▶ [Directions]: Write out, as an exact transcription, the line that has "Where should I click to: Switch" and each line after it through the end of the data below.

'''

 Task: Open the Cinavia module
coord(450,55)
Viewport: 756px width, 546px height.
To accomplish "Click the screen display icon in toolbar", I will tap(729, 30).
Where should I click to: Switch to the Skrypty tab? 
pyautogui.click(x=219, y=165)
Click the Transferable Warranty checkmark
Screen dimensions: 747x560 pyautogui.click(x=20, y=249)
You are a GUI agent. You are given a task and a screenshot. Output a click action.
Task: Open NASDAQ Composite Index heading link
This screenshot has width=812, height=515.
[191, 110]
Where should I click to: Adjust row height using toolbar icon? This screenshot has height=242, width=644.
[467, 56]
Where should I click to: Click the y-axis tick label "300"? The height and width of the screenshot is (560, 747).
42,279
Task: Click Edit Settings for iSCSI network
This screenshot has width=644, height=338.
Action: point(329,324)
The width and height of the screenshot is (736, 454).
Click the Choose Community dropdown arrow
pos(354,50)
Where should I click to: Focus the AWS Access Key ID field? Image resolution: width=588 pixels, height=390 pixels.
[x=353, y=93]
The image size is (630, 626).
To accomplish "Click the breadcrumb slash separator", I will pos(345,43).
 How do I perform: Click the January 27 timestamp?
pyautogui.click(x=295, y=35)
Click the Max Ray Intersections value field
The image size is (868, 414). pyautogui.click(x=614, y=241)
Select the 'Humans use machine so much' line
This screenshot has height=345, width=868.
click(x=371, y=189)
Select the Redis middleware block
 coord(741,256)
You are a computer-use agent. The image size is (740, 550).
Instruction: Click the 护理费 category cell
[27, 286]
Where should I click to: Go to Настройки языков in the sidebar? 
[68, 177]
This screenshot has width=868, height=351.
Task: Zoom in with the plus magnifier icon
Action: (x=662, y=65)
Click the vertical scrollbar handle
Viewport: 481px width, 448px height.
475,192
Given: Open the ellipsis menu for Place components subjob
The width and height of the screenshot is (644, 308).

'''

▶ [Finished exercise]:
Where should I click to: Switch to the Skrypty tab? 
pyautogui.click(x=219, y=165)
Click the Transferable Warranty checkmark
Screen dimensions: 747x560 pyautogui.click(x=20, y=249)
You are a GUI agent. You are given a task and a screenshot. Output a click action.
Task: Open NASDAQ Composite Index heading link
This screenshot has width=812, height=515.
[191, 110]
Where should I click to: Adjust row height using toolbar icon? This screenshot has height=242, width=644.
[467, 56]
Where should I click to: Click the y-axis tick label "300"? The height and width of the screenshot is (560, 747).
42,279
Task: Click Edit Settings for iSCSI network
This screenshot has width=644, height=338.
Action: point(329,324)
The width and height of the screenshot is (736, 454).
Click the Choose Community dropdown arrow
pos(354,50)
Where should I click to: Focus the AWS Access Key ID field? Image resolution: width=588 pixels, height=390 pixels.
[x=353, y=93]
The image size is (630, 626).
To accomplish "Click the breadcrumb slash separator", I will pos(345,43).
 How do I perform: Click the January 27 timestamp?
pyautogui.click(x=295, y=35)
Click the Max Ray Intersections value field
The image size is (868, 414). pyautogui.click(x=614, y=241)
Select the 'Humans use machine so much' line
This screenshot has height=345, width=868.
click(x=371, y=189)
Select the Redis middleware block
 coord(741,256)
You are a computer-use agent. The image size is (740, 550).
Instruction: Click the 护理费 category cell
[27, 286]
Where should I click to: Go to Настройки языков in the sidebar? 
[68, 177]
This screenshot has width=868, height=351.
Task: Zoom in with the plus magnifier icon
Action: (x=662, y=65)
Click the vertical scrollbar handle
Viewport: 481px width, 448px height.
475,192
Given: Open the ellipsis menu for Place components subjob
The width and height of the screenshot is (644, 308).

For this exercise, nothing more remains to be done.